Monday, June 03, 2013

Entonces lo supe. Él me estaba mirando ahí parado y depié, que en algún sitio son la misma cosa. Quieto y parado y callado y mirándome. Y yo sabiéndolo sin querer. Sin saber quererlo.

Él me miraba y era de noche, o era un bar de esos en los que siempre es de noche, con grasa en las paredes, alcohol en el aire y luz mortecina. Olía a calamares y yo no podía parar de pensar que aquél no era un sitio donde una mirada pudiera descifrar tu futuro. Pero sí. Olía a calamares, estábamos borrachos y había un señor tripudo sentado a nuestro lado, y más allá, junto a la puerta, un perro viejo tumbado, no había moscas porque aquel año no tuvo verano. Él me miraba, yo lo sabía y cada vez me sentía más atrapada en una felicidad que no era la mía. Y mi risa nerviosa y el camarero "¿otra, pareja?" y tanta felicidad abalanzándose sobre mí de golpe y entonces yo en silencio. Mirándolo. Quieta, la banqueta en equilibrio.

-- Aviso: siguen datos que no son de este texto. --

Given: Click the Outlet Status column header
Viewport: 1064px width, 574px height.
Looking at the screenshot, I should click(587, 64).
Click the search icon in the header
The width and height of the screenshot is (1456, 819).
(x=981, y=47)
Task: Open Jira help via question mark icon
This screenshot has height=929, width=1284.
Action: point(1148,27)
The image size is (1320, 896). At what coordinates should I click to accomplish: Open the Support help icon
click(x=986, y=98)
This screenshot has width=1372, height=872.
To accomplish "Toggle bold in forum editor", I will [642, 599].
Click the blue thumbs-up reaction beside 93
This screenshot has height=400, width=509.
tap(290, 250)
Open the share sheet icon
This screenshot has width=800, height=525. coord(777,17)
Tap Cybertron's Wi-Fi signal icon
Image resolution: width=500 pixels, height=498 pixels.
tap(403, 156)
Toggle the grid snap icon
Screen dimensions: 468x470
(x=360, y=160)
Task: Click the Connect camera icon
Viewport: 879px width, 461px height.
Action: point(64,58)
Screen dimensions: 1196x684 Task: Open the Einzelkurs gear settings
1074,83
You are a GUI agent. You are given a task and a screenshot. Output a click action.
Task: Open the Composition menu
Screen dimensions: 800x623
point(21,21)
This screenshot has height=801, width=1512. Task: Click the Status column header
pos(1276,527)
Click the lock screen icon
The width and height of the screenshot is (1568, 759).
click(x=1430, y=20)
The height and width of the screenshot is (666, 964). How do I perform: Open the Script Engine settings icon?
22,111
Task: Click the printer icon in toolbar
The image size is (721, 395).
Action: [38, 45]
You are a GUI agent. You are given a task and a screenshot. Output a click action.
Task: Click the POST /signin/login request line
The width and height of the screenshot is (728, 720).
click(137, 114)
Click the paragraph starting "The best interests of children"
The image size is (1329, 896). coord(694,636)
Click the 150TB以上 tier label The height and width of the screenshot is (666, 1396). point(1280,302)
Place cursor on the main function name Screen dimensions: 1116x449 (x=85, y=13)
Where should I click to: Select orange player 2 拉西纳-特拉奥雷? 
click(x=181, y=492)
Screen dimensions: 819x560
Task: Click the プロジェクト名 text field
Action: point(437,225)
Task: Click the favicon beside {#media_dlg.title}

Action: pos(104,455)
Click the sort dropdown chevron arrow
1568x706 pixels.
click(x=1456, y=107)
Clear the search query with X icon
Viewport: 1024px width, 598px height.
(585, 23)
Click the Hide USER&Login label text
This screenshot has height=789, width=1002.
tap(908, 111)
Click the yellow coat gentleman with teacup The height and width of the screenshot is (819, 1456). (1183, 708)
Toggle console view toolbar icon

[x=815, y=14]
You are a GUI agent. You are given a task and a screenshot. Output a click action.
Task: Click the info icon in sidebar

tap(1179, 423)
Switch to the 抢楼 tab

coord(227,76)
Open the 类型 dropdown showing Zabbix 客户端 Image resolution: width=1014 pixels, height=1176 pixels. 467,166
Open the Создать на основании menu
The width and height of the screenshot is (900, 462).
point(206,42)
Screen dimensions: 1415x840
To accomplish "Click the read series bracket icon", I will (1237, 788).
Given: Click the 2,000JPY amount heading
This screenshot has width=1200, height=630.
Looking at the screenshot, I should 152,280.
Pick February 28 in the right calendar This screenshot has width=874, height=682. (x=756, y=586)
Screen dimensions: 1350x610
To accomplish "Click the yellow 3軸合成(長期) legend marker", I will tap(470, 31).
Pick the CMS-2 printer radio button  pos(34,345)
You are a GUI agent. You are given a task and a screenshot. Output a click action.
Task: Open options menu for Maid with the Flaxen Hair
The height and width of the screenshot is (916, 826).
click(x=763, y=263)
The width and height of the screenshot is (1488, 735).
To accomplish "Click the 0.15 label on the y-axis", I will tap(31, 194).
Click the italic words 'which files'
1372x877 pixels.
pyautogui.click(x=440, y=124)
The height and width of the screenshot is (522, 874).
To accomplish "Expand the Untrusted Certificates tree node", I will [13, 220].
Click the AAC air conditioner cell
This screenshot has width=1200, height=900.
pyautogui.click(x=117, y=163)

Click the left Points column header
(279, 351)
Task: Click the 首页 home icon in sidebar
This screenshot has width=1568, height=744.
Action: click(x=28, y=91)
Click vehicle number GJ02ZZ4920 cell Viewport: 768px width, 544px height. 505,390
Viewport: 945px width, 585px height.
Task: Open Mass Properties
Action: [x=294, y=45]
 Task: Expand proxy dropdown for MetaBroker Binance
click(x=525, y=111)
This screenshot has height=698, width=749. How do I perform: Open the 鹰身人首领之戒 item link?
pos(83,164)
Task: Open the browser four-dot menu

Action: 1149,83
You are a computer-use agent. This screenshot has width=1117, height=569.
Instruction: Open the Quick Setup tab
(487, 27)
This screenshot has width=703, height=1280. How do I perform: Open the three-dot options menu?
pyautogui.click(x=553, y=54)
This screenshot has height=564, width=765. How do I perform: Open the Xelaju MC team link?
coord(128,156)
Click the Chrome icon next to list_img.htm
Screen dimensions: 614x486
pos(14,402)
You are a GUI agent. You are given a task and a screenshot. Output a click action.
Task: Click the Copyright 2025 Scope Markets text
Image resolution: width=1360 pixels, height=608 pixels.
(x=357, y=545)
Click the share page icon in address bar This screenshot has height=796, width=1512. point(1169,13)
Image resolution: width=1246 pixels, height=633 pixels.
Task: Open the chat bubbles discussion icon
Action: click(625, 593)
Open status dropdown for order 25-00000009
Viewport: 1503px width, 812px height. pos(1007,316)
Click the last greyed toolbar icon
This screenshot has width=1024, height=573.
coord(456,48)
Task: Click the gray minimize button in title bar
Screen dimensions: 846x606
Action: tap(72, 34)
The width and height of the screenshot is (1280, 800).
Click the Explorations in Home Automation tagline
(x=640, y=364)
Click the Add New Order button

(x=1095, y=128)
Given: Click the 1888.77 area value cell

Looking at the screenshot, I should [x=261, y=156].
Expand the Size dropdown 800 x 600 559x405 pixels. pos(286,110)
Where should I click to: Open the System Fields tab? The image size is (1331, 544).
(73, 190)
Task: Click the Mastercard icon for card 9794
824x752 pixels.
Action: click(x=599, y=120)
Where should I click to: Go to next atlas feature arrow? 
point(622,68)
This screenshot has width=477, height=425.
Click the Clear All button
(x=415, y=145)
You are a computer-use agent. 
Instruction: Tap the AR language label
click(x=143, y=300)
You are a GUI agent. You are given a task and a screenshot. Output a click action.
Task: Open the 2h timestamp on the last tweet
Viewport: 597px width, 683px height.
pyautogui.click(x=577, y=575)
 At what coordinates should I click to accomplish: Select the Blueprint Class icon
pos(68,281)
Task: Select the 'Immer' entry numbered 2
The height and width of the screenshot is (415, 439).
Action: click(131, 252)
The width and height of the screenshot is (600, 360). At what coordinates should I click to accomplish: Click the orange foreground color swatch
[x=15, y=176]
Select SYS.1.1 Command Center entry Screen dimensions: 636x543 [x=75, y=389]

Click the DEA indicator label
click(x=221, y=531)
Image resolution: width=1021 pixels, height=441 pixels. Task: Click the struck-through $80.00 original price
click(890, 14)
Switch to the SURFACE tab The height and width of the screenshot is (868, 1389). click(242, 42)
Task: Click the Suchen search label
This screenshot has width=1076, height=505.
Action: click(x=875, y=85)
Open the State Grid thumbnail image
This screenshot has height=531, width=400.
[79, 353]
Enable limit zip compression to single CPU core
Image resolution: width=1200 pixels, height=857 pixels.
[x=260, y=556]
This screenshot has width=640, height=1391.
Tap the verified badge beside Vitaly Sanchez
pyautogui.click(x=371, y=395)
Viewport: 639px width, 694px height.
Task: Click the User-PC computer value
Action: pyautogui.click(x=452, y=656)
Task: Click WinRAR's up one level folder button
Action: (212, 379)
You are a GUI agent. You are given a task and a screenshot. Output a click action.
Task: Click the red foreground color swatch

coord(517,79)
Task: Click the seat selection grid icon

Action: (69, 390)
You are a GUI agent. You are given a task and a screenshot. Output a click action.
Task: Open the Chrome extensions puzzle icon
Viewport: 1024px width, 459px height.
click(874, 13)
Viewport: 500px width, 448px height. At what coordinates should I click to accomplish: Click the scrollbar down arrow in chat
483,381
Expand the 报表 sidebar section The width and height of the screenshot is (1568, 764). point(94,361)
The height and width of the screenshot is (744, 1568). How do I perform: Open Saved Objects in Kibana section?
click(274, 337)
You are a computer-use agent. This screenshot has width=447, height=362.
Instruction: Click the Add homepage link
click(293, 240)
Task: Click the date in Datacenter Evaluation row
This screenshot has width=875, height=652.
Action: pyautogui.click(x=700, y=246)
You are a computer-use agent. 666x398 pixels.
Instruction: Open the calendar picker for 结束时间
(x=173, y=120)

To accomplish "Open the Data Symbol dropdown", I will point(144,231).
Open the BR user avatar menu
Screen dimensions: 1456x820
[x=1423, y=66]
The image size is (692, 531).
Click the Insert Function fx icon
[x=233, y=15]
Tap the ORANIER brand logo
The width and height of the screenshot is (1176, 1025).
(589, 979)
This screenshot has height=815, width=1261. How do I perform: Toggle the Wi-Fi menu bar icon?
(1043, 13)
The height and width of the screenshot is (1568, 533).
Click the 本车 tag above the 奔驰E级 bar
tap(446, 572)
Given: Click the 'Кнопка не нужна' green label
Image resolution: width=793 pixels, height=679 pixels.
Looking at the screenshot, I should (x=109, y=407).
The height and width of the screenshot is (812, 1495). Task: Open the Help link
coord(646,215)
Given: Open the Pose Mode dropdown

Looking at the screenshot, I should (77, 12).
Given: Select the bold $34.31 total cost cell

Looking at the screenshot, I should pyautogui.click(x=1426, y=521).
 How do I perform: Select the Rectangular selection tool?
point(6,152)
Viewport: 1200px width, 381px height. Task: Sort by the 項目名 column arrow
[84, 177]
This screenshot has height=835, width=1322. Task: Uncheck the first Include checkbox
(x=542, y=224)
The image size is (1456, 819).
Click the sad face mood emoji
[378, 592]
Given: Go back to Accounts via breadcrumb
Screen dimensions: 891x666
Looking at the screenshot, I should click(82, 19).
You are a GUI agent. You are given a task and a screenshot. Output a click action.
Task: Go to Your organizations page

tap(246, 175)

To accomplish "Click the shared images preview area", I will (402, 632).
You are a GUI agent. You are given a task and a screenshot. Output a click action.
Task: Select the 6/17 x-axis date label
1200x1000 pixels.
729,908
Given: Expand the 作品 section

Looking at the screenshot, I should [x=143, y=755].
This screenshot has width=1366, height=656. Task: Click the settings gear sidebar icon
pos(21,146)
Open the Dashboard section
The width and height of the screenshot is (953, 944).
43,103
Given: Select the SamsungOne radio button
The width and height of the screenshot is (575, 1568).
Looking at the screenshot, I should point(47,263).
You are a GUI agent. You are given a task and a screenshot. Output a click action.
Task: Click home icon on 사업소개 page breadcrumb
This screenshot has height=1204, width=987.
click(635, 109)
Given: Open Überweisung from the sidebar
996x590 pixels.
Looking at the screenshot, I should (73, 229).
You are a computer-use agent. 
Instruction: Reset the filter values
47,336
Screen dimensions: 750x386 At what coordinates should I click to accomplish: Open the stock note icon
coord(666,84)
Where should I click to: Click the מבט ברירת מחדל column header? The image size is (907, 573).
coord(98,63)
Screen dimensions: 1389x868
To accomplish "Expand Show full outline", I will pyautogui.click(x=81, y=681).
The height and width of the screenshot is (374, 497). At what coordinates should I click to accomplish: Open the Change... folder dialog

Todo el laberinto de excusas y mentiras, algunas piadosas, otras sólo mentiras, de planes alternativos y camas vacías en una punta de la ciudad que se llenan en la otra; el laberinto de bares cerrados y calles oscuras y todos los Metros que recorren Madrid un día cualquiera a primera hora de la mañana, conmigo despeinada y tanta gente de bien yendo a trabajar. Todo eso había sido divertido y había sido mi vida. Pero ya no servía para nada.